Fortune Brands
- Industry: Conglomerate
- Predecessor: American Brands
- Founded: 1969; 57 years ago (as American Brands)
- Defunct: October 3, 2011
- Fate: Split
- Successor: FILA Korea, Fortune Brands Home & Security, Beam Inc.
- Headquarters: Deerfield, Illinois, U.S.
- Area served: Worldwide
- Key people: Bruce A. Carbonari (chairman of the board & CEO)
- Products: Moen Master Lock Jim Beam DeKuyper Knob Creek Vox vodka El Tesoro tequila
- Revenue: $ 6.695 billion (2009)
- Operating income: ▲$ 505.20 million (2009)
- Net income: ▼$ 242.80 million (2009)
- Total assets: ▲$ 12.370 billion (2009)
- Total equity: ▲$ 5.106 billion (2008)
- Number of employees: 24,248 (2009)

= American Brands =

Defunct American holding company

Fortune Brands was a holding company founded in 1969 as American Brands, renamed in 1997 and split apart in 2011. The corporate headquarters was in Deerfield, Illinois, in the United States. The company had diversified product lines. It announced on December 8, 2010, that it would focus on its liquor business, and spin off or sell other parts of the company including home furnishings, hardware and golf products. The company sold its Titleist and FootJoy product lines to the South Korean sportswear corporation, Fila. On October 3, 2011, it split the remainder of its business into two publicly traded companies: Fortune Brands Home & Security and Beam Inc. On January 13, 2014, Suntory (headquartered in Osaka, Japan) announced it would buy Beam Inc. for about $13.6 billion. The acquisition was completed on April 30, 2014, for about $16 billion and Beam became a subsidiary of Suntory named Beam Suntory, Suntory Global Spirits since 2024 .

== History ==
The American Tobacco Company was founded in 1890. In the late 1960s, with health concerns seen as posing an increasing threat to the tobacco business, management decided to diversify into other fields and changed the corporate name to American Brands, Inc. Brown & Williamson acquired the tobacco division in 1994.

== Former divisions==
=== Tobacco ===
American Tobacco Company was the original division of American Brands. American Tobacco was sold to British American Tobacco in 1994.

=== Insurance ===
American Brands acquired Franklin Life Insurance in 1979. It sold the company to American General in 1994.

=== ACCO ===
In 1987 American Brands acquired ACCO, a holding company which owned several office supply subsidiaries. Stapler manufacturer Swingline, Inc., which American Brands had acquired in 1970, was combined with ACCO. In 2005, the company spun off ACCO to shareholders, and immediately thereafter ACCO merged with General Binding Corporation. This merged company is now known as ACCO Brands.

=== Golf ===
The Acushnet Company, purchased in 1976, became American Brands' golf division. It produced golf balls, shoes, and clubs under the Pinnacle Golf, Titleist, FootJoy and Cobra Golf trademarks. The Acushnet Rubber division, which was Acushnet's original business, was sold off in 1985. Cobra Golf was sold to Puma AG in March 2010, and the other golf brands were sold to Fila in 2011.

=== Home and hardware ===

The home and hardware division reached annual sales of over $4 billion, from Waterloo Industries, Moen faucets, Fypon, Therma-Tru doors, Simonton windows, Master Lock, American Lock, and Vista Window Company, Western Division. Many of these operations passed to Fortune Brands Home & Security when the company was split.

=== Spirits ===
Fortune Brands had a stable of well known spirits brands, led by Jim Beam, which it had purchased in 1968.

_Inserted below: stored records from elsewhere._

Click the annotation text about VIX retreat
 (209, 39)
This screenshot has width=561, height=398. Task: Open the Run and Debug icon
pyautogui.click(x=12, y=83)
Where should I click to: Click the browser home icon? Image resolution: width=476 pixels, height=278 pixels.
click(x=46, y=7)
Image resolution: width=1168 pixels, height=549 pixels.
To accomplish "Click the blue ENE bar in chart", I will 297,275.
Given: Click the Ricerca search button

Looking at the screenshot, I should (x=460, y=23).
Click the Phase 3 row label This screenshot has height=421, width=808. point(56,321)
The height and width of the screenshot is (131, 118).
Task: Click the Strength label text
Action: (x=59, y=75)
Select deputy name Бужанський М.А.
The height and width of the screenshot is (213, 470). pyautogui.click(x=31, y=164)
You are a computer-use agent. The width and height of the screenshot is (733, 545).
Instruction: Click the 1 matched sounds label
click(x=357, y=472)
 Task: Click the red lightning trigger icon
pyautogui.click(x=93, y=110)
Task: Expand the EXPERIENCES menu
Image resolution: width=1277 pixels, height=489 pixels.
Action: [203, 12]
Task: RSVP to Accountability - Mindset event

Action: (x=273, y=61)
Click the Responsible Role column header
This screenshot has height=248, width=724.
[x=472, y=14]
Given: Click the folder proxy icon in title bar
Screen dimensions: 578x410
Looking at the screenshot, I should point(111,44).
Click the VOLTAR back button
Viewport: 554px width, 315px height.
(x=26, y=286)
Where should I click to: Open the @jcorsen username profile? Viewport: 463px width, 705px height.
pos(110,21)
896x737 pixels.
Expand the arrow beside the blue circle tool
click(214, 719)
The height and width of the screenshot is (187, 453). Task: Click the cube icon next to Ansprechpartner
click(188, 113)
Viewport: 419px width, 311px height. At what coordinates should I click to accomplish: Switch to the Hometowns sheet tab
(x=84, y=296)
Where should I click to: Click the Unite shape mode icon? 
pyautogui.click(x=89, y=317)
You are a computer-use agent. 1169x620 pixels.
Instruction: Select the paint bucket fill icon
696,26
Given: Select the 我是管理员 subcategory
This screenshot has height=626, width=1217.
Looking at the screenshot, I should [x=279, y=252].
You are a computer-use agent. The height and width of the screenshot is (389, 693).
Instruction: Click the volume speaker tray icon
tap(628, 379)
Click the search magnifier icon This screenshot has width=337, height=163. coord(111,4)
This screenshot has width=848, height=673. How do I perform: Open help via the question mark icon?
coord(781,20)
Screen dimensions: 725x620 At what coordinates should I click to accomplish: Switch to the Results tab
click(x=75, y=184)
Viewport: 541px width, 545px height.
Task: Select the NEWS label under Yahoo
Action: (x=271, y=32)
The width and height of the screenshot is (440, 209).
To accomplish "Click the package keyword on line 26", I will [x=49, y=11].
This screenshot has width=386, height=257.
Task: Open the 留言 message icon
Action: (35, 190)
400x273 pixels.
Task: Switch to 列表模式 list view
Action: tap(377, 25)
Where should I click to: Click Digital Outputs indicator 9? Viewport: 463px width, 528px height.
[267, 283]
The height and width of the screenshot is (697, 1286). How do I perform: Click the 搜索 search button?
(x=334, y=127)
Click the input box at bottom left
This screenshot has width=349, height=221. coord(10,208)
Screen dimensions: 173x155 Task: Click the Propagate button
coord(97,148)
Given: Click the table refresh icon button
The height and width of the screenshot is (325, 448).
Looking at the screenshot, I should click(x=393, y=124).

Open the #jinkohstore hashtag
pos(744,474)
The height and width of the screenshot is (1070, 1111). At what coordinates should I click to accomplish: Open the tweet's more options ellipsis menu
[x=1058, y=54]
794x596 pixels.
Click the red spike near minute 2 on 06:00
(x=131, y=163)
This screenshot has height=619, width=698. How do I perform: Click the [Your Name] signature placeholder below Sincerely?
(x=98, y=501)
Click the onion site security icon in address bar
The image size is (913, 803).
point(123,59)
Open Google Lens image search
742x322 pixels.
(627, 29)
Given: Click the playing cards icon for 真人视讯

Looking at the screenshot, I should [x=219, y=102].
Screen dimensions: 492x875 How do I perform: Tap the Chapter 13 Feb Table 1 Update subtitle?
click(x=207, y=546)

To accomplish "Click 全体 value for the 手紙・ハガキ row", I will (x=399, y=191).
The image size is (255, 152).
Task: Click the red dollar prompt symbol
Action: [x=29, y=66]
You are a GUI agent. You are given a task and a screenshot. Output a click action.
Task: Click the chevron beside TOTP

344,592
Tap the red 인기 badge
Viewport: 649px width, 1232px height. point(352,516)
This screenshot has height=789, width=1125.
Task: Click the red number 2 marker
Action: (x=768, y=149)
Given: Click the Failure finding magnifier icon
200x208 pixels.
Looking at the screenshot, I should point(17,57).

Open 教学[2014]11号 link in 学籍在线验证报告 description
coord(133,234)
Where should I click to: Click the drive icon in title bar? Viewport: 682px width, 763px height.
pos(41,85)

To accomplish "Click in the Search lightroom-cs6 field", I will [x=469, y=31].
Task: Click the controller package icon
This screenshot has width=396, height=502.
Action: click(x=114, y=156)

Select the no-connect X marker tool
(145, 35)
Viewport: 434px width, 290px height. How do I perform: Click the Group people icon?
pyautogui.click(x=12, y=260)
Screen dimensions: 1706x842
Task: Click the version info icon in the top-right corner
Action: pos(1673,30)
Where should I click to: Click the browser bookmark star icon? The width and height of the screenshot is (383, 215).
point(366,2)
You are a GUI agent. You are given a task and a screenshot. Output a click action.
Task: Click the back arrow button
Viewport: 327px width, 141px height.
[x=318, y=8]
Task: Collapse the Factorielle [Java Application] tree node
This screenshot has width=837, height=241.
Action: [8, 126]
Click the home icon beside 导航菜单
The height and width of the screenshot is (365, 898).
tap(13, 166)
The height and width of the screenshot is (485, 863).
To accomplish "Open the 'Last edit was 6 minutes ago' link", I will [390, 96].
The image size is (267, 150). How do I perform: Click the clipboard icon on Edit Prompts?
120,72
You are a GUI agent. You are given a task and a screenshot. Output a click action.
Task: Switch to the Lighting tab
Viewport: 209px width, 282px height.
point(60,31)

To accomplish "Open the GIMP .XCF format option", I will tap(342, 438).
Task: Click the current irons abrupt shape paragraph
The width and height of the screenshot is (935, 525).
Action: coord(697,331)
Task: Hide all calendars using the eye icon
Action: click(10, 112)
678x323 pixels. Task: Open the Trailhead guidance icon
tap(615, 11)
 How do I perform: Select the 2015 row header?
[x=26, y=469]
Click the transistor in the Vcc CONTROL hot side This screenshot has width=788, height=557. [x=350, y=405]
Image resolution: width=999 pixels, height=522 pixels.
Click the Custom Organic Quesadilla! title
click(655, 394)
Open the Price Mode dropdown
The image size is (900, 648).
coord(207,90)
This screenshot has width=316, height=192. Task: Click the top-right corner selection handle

In July 2005, Fortune Brands and French spirits company Pernod Ricard acquired over 25 additional spirits and wine brands from British holding company Allied Domecq.
In November 2007, Constellation Brands announced a purchase of Fortune Brands' wine operations for $885 million USD, a transaction that added 1500 acre of vineyards, several major brands such as Clos du Bois, and 2.6 million cases per year of "super-premium" class wine production.

After the other product lines were sold and spun off, the remaining spirits business became Beam Inc.